Esercizi proposti:
[a] Elenca, per favore, le persone, le organizzazioni e le riviste nominate nel testo fornito, indicando ciascuna una sola volta.
[b] In base al testo fornito, indica se ciascuna affermazione è corretta (sì o no) e riporta tra virgolette le parole del testo che lo stabiliscono.
(i) La stagione dei golpe in Africa è finita.
(ii) L'articolo di padre Fidèle Ingiyimbere su La Civiltà Cattolica è il secondo che firma.
(iii) L'analisi è attribuita a Riccardo Cristiano.

Testo fornito:
□ □ □ □ □ □ □
In Africa la stagione dei golpe non è finita, ma si sviluppa. E l’Unione Africana può ancora giocare un ruolo decisivo nel progresso democratico del Continente nero. L’analisi di Riccardo Cristiano

Quello di padre Fidèle Ingiyimbere è un felice ritorno su La Civiltà Cattolica e visto che è il secondo articolo che firma c’è da sperare che questo sia l’inizio di una collaborazione costante per l’importanza e accessibilità del saggio, cruciale, sulle responsabilità dell’Unione africana davanti al ritorno della stagione dei golpe africani.
□ □ □ □ □ □ □
Dati raccolti:
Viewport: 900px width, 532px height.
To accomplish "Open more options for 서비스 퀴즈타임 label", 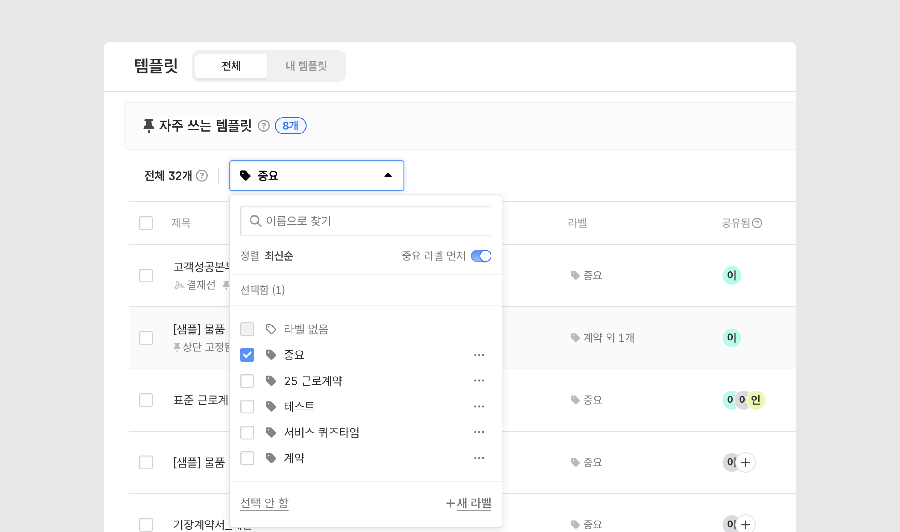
□ □ □ □ □ □ □
Le soluzioni:
[a]
- Riccardo Cristiano (persona)
- padre Fidèle Ingiyimbere (persona)
- Unione Africana (organizzazione)
- La Civiltà Cattolica (rivista)

[b]
(i) No: "In Africa la stagione dei golpe non è finita, ma si sviluppa."
(ii) Sì: "è il secondo articolo che firma"
(iii) Sì: "L’analisi di Riccardo Cristiano"